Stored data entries
..........
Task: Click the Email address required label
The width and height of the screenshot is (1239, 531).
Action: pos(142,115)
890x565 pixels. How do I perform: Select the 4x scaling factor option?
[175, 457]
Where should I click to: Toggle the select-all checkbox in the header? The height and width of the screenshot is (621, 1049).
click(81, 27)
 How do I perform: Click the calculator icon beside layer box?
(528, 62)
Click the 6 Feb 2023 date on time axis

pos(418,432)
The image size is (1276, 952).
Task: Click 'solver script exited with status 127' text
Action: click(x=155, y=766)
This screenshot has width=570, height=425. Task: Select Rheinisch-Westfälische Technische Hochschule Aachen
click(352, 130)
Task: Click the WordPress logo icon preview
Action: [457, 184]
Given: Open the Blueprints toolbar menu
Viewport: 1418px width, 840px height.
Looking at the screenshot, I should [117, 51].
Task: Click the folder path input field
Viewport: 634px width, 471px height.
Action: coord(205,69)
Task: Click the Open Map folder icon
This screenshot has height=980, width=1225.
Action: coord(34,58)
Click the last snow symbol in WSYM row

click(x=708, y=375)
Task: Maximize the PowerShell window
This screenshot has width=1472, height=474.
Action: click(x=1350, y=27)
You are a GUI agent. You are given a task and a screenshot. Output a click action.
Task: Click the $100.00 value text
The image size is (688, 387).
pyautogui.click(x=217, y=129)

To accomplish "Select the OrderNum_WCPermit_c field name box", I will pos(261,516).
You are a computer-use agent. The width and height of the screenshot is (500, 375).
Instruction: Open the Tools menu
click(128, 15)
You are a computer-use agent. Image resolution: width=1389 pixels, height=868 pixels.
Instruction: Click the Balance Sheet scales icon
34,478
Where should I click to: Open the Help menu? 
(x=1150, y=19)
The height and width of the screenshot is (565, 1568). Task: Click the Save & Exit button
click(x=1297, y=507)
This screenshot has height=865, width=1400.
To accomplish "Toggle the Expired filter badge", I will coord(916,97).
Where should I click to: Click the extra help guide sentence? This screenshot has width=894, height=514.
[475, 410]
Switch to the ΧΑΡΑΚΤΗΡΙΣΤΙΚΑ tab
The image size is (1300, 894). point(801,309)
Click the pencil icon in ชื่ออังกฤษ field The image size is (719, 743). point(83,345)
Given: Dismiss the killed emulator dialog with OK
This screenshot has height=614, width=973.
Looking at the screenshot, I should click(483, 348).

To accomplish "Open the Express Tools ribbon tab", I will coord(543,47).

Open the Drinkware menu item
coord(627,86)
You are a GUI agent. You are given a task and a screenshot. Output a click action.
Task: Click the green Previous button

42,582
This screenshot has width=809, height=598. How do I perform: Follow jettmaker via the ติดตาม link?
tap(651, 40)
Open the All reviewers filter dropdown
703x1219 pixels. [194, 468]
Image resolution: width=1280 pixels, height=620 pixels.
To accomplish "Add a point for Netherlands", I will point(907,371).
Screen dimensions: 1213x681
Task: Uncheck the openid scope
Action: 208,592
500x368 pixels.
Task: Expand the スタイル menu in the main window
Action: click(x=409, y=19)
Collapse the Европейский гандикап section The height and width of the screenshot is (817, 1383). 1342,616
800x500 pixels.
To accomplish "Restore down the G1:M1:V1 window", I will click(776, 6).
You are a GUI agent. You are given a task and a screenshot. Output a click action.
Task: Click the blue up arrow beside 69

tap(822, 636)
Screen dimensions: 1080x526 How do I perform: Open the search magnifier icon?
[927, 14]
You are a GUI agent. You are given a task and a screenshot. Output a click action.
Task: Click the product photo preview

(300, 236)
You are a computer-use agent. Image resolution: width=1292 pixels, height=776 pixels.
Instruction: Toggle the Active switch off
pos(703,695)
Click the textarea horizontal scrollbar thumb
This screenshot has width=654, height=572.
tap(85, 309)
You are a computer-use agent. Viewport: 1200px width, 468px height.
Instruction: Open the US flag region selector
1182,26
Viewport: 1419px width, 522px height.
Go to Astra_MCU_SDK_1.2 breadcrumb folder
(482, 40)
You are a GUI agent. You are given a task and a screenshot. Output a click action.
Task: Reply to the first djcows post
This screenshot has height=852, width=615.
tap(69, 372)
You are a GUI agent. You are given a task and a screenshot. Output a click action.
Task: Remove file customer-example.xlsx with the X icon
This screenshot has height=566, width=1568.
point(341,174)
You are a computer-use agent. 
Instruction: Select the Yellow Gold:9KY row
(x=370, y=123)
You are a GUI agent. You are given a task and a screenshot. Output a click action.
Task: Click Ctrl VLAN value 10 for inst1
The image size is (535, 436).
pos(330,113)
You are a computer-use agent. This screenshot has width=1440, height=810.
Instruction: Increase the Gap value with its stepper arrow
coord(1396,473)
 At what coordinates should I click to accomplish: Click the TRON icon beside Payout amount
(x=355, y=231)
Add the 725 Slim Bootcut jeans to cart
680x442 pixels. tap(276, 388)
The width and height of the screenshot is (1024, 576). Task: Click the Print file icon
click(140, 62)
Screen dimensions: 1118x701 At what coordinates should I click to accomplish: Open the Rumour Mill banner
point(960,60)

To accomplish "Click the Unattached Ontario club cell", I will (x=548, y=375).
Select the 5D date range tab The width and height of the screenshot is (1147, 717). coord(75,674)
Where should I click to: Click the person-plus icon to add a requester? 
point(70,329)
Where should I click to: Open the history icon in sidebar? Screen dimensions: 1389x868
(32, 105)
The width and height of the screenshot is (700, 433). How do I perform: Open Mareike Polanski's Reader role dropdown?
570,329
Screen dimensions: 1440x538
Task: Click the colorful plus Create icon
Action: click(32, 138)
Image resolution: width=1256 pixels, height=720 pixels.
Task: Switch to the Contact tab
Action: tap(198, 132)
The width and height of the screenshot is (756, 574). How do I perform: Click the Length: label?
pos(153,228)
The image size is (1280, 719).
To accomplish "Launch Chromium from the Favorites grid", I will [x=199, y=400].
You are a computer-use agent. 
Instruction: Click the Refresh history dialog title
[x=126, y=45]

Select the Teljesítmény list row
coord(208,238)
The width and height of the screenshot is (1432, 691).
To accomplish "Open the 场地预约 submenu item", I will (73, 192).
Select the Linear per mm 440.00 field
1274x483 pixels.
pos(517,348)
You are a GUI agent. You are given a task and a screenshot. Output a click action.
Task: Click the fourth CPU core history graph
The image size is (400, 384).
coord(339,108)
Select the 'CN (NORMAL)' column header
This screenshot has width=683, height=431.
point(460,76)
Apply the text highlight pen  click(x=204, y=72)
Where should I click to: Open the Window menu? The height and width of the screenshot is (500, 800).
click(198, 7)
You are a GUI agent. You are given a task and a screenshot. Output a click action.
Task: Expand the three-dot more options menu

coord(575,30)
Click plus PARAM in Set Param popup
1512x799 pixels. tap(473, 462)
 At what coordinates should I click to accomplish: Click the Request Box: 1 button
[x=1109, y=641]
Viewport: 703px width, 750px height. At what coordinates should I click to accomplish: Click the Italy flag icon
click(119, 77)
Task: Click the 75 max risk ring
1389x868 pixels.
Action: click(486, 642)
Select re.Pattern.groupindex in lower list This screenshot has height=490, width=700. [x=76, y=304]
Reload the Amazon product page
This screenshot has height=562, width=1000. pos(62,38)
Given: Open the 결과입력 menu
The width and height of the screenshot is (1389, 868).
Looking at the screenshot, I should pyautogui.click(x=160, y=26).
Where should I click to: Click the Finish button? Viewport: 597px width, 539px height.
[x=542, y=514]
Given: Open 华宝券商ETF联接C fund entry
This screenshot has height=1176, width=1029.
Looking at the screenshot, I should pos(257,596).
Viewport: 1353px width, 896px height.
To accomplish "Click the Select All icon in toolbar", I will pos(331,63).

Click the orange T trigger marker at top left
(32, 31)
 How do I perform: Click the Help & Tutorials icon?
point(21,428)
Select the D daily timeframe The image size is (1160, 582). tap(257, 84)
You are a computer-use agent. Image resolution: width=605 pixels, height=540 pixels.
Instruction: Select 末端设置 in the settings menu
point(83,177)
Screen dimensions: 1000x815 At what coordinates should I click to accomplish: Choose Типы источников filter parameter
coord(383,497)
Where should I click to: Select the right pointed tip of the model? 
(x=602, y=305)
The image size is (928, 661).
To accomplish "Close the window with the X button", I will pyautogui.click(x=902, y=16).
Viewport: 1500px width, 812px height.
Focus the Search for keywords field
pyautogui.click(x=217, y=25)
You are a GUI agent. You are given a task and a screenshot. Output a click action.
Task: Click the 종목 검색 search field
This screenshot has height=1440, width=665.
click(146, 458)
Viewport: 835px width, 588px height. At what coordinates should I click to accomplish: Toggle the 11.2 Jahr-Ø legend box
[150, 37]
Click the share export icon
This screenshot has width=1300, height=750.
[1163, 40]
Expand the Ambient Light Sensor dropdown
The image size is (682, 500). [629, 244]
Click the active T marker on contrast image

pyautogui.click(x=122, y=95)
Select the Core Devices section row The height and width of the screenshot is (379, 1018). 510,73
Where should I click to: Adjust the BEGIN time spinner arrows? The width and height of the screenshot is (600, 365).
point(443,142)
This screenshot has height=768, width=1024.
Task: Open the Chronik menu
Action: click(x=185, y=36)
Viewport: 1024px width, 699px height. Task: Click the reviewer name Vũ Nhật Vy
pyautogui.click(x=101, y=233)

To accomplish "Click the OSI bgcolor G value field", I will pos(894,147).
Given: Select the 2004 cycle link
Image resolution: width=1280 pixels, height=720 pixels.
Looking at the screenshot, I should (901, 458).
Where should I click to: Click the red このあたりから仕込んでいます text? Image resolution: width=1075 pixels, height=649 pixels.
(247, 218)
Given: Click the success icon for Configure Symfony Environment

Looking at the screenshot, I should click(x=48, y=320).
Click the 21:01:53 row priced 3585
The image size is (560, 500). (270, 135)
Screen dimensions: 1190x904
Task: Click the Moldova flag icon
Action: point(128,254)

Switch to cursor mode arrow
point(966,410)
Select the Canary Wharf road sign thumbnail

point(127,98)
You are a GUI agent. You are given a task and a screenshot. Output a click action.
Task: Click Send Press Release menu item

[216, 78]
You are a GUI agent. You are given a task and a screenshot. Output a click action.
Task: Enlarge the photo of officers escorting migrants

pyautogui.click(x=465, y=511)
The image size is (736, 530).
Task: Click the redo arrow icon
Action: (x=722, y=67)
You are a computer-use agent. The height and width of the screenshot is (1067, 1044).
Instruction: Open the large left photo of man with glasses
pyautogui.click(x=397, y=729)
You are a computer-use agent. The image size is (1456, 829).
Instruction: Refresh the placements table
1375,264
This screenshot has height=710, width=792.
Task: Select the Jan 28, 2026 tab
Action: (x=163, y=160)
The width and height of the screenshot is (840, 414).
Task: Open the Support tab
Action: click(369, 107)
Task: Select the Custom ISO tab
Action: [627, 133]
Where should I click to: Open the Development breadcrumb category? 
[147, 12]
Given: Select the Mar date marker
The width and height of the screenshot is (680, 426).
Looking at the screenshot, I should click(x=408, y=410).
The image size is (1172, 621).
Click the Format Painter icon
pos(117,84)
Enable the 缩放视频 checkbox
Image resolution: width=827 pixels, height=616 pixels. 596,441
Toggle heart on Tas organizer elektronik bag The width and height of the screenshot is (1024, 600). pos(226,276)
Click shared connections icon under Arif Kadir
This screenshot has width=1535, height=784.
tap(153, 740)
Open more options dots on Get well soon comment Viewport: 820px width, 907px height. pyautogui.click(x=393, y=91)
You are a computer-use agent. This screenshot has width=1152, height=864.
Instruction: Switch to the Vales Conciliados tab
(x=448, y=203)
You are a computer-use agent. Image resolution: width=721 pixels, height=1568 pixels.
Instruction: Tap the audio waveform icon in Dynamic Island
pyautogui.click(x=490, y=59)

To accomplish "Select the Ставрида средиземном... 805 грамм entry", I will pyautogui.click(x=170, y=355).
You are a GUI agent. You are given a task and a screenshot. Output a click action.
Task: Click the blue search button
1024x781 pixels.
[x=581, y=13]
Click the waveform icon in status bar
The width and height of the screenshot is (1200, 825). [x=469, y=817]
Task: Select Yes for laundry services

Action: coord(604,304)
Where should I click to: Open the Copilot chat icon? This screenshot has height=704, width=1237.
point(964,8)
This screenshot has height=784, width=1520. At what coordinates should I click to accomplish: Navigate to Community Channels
..........
## PROBLEM DETAILS
Repeat, exactly as they stand above, the lines from the line with "Click plus PARAM in Set Param popup" to the line with "Given: Open 华宝券商ETF联接C fund entry", both lines included.

## ANSWER BOX
Click plus PARAM in Set Param popup
1512x799 pixels. tap(473, 462)
 At what coordinates should I click to accomplish: Click the Request Box: 1 button
[x=1109, y=641]
Viewport: 703px width, 750px height. At what coordinates should I click to accomplish: Click the Italy flag icon
click(119, 77)
Task: Click the 75 max risk ring
1389x868 pixels.
Action: click(486, 642)
Select re.Pattern.groupindex in lower list This screenshot has height=490, width=700. [x=76, y=304]
Reload the Amazon product page
This screenshot has height=562, width=1000. pos(62,38)
Given: Open the 결과입력 menu
The width and height of the screenshot is (1389, 868).
Looking at the screenshot, I should pyautogui.click(x=160, y=26).
Where should I click to: Click the Finish button? Viewport: 597px width, 539px height.
[x=542, y=514]
Given: Open 华宝券商ETF联接C fund entry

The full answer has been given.